The system combines text, images, video, and audio in a single architecture, putting it in the same category as Google's Veo 3. Details about how Wan2.5-Preview works are sparse. Alibaba mentions that reinforcement learning with human feedback was used and calls the model "a solid step [...] on our journey towards a 'World Model'". There's no technical report or transparency about training data.
Wan2.5-Preview generates 10-second, 1080p videos with audio tracks that can include multiple voices, background music, and sound effects. In a demo video posted on X, Alibaba strings together several clips to show off its audio generation. At first glance, the audio and visuals seem to match, but a closer look reveals that drumming and music often fall out of sync, and the model struggles to maintain consistent faces.
Video: Alibaba
The system takes text, images, or audio as input. Users can, for example, upload a photo and use a text prompt to make a video with matching music. Alibaba advertises "cinematic aesthetics" and a "cinematographic control system."

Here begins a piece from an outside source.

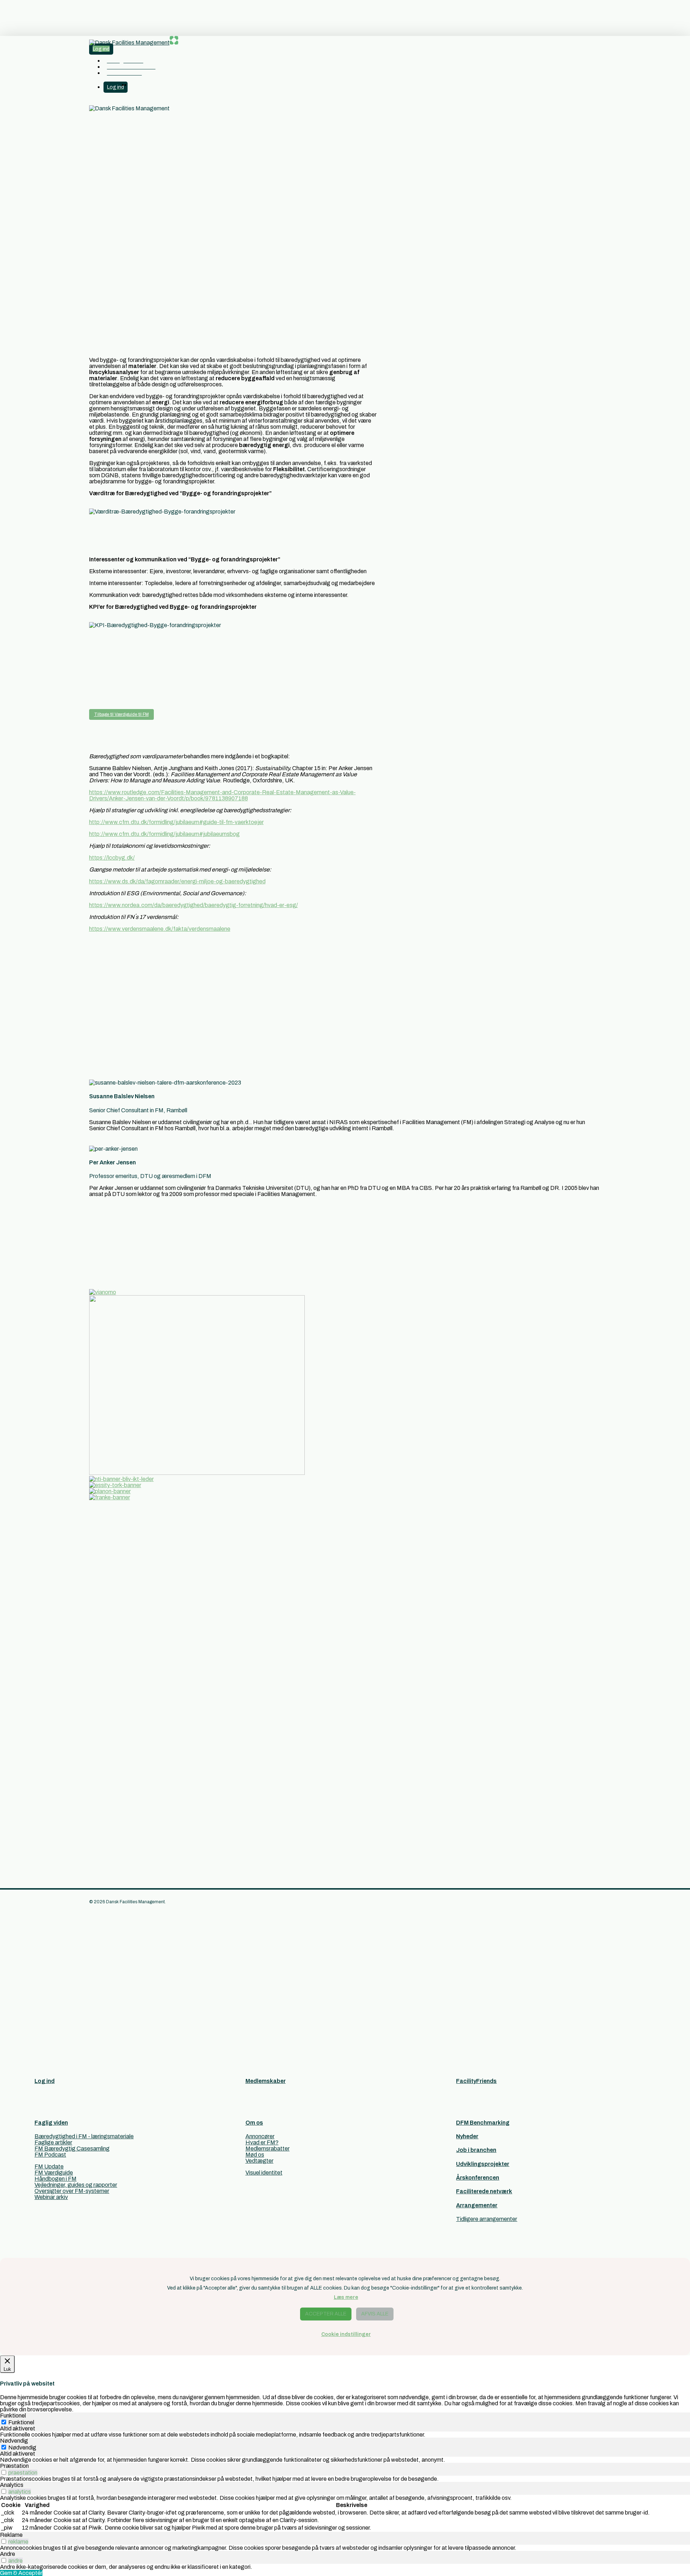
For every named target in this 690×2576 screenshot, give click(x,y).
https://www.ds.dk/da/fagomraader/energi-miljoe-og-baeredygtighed (177, 881)
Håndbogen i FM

Wan2.5-Preview also offers image generation and editing at wan.video. The tool can produce photorealistic images, various art styles, and diagrams. Image editing works via voice commands, such as changing colors or combining different concepts.

Access and Pricing
Wan2.5-Preview is not open source, unlike earlier Alibaba models. Alibaba has not responded to requests for a code release, and there are no signs this will change.
The service is available on wan.video with monthly subscriptions starting at $6.50, or with pay-as-you-go credits. Depending on the plan, each clip costs between 13 and 25 cents. API pricing is between 5 and 15 cents per second, which is well below Veo 3's API cost of 15 to 40 cents per second.
Alibaba's previous model, Wan2.2, was open source under the Apache 2.0 license and could generate 720p videos on consumer GPUs like the RTX 4090.